SemiEvol: Semi-supervised Fine-tuning for LLM Adaptation
Junyu Luo, Xiao Luo, Xiusi Chen, Zhiping Xiao, Wei Ju, Ming Zhang
2024-10-22

Summary
This paper introduces SemiEvol, a semi-supervised fine-tuning framework designed to improve the adaptation of large language models (LLMs) using both labeled and unlabeled data.
What's the problem?
When training large language models, having enough labeled data is essential for good performance. However, in many real-world situations, there is often not enough labeled data available, which makes it difficult for traditional supervised fine-tuning methods to work effectively. This lack of data can lead to models that don’t perform well on specific tasks.
What's the solution?
To solve this problem, the authors developed SemiEvol, which uses a semi-supervised approach to make better use of both labeled and unlabeled data. The framework works by first propagating knowledge from the labeled data to the unlabeled data using two methods: in-weight and in-context techniques. Then, it selects high-quality pseudo-responses through collaborative learning.

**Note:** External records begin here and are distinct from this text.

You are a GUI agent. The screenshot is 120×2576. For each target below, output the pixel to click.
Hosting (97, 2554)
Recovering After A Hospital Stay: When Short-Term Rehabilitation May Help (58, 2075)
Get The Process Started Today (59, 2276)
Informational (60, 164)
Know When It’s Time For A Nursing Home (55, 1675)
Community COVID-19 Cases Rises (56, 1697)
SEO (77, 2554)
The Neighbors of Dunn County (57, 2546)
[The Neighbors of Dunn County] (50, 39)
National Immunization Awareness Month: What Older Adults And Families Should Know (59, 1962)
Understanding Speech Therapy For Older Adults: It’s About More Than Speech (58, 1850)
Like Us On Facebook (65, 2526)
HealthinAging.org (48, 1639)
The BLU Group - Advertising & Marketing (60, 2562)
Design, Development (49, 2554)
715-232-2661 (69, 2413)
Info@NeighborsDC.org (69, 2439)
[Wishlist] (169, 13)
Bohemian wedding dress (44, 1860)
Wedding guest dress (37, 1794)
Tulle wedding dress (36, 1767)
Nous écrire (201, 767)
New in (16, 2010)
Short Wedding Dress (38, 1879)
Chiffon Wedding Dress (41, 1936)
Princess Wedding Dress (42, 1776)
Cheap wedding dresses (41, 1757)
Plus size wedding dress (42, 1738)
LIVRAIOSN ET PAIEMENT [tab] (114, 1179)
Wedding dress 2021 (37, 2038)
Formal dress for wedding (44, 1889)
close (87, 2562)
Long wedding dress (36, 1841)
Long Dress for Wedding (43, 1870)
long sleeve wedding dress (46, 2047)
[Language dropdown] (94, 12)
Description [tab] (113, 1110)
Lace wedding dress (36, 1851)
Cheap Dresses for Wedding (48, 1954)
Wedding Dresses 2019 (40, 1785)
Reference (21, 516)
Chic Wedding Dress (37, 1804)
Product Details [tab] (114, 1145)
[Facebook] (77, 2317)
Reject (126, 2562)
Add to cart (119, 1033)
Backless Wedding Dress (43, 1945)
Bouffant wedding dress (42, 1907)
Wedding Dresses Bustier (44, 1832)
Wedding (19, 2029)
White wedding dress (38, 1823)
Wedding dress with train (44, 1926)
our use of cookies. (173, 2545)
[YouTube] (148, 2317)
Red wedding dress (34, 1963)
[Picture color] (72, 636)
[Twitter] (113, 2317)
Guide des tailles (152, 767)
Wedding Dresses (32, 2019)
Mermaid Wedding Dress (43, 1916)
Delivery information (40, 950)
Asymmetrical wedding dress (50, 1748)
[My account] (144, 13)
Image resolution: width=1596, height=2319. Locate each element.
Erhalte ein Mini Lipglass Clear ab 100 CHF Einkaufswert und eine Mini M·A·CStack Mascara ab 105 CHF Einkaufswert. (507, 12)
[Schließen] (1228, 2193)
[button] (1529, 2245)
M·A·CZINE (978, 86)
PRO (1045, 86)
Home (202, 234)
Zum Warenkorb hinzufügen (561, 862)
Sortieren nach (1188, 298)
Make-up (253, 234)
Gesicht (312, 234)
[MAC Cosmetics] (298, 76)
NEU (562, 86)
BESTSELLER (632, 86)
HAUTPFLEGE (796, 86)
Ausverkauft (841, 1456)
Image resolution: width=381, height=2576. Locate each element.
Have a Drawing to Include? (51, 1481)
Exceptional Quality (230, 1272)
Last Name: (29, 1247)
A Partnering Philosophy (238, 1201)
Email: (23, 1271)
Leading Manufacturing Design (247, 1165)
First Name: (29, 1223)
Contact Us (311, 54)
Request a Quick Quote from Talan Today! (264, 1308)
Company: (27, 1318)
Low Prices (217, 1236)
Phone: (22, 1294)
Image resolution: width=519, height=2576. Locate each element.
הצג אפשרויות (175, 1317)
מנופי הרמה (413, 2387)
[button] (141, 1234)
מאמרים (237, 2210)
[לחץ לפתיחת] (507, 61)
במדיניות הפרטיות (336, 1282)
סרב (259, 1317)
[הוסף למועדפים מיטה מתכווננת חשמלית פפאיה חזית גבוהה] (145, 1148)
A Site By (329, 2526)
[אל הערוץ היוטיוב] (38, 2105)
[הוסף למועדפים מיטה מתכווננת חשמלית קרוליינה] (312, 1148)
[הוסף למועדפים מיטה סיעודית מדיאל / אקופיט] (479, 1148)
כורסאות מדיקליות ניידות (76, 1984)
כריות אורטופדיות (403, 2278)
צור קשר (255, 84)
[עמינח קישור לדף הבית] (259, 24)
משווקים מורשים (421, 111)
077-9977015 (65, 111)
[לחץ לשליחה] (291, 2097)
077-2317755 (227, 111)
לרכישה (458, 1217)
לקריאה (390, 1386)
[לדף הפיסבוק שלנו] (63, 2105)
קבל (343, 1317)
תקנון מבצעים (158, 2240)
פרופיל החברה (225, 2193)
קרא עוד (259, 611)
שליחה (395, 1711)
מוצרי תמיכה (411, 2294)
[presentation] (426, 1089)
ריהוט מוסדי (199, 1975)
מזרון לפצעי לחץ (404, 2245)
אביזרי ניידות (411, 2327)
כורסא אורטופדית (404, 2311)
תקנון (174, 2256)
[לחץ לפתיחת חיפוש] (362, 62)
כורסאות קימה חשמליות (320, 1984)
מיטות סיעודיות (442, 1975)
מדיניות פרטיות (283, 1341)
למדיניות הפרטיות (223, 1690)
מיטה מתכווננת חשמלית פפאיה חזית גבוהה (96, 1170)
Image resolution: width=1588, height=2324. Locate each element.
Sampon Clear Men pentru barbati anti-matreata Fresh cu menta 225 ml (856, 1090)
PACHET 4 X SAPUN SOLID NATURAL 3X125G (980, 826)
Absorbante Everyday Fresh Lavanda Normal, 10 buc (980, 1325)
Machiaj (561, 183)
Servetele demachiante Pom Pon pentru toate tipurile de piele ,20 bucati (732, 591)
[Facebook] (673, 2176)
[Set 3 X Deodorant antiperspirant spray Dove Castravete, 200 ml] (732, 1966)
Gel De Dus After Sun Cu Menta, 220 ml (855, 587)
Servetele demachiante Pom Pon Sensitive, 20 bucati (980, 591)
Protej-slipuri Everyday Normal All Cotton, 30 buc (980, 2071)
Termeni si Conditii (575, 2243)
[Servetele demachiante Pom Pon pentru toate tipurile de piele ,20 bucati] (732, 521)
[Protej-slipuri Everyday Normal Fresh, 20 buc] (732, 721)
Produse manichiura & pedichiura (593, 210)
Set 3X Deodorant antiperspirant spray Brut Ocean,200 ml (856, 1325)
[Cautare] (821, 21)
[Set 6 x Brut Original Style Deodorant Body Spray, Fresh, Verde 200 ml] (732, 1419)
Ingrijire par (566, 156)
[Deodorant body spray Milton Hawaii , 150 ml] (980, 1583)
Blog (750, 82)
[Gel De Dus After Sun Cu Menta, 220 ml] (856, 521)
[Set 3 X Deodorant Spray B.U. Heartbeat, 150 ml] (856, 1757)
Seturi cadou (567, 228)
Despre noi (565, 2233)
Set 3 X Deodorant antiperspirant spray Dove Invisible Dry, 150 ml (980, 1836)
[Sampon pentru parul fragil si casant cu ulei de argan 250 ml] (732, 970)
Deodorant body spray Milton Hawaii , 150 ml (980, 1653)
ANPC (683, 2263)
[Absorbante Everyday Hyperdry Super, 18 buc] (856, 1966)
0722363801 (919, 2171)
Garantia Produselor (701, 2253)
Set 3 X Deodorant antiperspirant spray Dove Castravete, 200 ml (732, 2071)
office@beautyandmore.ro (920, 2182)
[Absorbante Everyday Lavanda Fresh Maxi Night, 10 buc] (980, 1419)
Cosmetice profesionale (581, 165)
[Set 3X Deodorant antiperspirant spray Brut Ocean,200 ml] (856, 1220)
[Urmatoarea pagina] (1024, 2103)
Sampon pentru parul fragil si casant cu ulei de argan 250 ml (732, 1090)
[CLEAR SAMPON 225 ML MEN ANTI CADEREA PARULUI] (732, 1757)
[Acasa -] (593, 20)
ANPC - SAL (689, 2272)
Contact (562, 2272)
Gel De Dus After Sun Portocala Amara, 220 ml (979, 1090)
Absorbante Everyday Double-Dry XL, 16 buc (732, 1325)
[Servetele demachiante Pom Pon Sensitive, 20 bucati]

This allows the model to learn more effectively even with limited labeled data. The authors tested SemiEvol on various datasets and found that it significantly improved model performance compared to traditional methods.
Why it matters?
This research is important because it provides a way to enhance the training of language models without needing a lot of labeled data. By making better use of available resources, SemiEvol can help improve AI applications in fields like customer service, education, and content generation, where high-quality language understanding is crucial.
Abstract
Supervised fine-tuning (SFT) is crucial in adapting large language models (LLMs) to a specific domain or task. However, only a limited amount of labeled data is available in practical applications, which poses a severe challenge for SFT in yielding satisfactory results. Therefore, a data-efficient framework that can fully exploit labeled and unlabeled data for LLM fine-tuning is highly anticipated. Towards this end, we introduce a semi-supervised fine-tuning framework named SemiEvol for LLM adaptation from a propagate-and-select manner. For knowledge propagation, SemiEvol adopts a bi-level approach, propagating knowledge from labeled data to unlabeled data through both in-weight and in-context methods. For knowledge selection, SemiEvol incorporates a collaborative learning mechanism, selecting higher-quality pseudo-response samples. We conducted experiments using GPT-4o-mini and Llama-3.1 on seven general or domain-specific datasets, demonstrating significant improvements in model performance on target data. Furthermore, we compared SemiEvol with SFT and self-evolution methods, highlighting its practicality in hybrid data scenarios.